Edward Webster

Photographer Edward Webster balances digital techniques with historic processes. The basic blueprint for his work and teaching stems from the assertion that photography is a tool that filters the world.

E Webster

So, he emphasises the importance of ethics in his art.

“It’s not just about teaching technique,” says Edward. “It’s about giving people the opportunity to view the world in a sensitive manner. That underpins everything we do here, as well as everything I do as a professional artist.”

Edward has taught at HSAD since 2002. He has a BA (Hons) in Photography from Blackpool and the Fylde University; and an MA in Contemporary Fine Art from Leeds Metropolitan University, where he developed his specialism in historic processes, including making a large home-built camera capable of producing 11inx14in negatives. This was used in his artist residency at Knaresborough Castle in 2005 and continuing work in Moravia, in the Czech Republic.

As a result of his research, he now specialises in cyanotype, mixed media, photomontage and portraiture.

He says:

“I came to academia as a mature student, having previously worked in the commercial photographic industry. The MA work led to artist’s residencies and exhibitions.”
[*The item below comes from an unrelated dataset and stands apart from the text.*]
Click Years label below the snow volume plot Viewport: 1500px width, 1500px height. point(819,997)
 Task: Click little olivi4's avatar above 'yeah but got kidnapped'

His most recent gallery contribution was portraiture work at the Blueprint exhibition in at Studio Eleven, in Humber Street, Hull. http://www.studioeleven.co.uk/current-exhibitions.php

“The work I showed in Hull was four portraits of influential musicians – Jools Holland, Dweezil Zappa, Courtney Pine and ska trombone player Rico Rodriguez –shot on film and adapted.

“I mix media together using film, digital capture, scanners and process from the 1800s, such as cyanotype,” says Edward. “I make digital negatives and print from there. It all works together nicely.  The process excites me every time I see it – that word ‘magic’ often comes up.”

Edward also hosts regular workshops in cyanotype at Studio Eleven, saying: “I keep up with digital photography but now I can trace my photographic roots right back to the beginning.”

Previous work includes a Dada-esque photomontageanti-art” series of based on the Vanitas genre, called War, Knowledge, Science and Wealth.

He explains:

“For War, I took a line drawing of the original Little Boy atom bomb, mixed with an image of a pin-up girl, and sat it on a Van Gogh table; Knowledge is based on a 16th-century painting called The Ambassadors, in which I’ve replaced the famous oblique skull with a laptop and the two character with Steve Jobs and Bill Gates; for Wealth, I took Damien Hirst’s diamond skull, turned it upside down with Van Gogh’s flowers coming out of the top and put it through the cyanotype process.”

Ongoing research projects include themed portraiture work based around characters spotted in his home town of Knaresborough; and the delivery of talks at HE teaching and learning conferences; and theoretical research that goes hand in hand with his practice.

Edward also helps run a commercial studio www.hopewellstudios.com.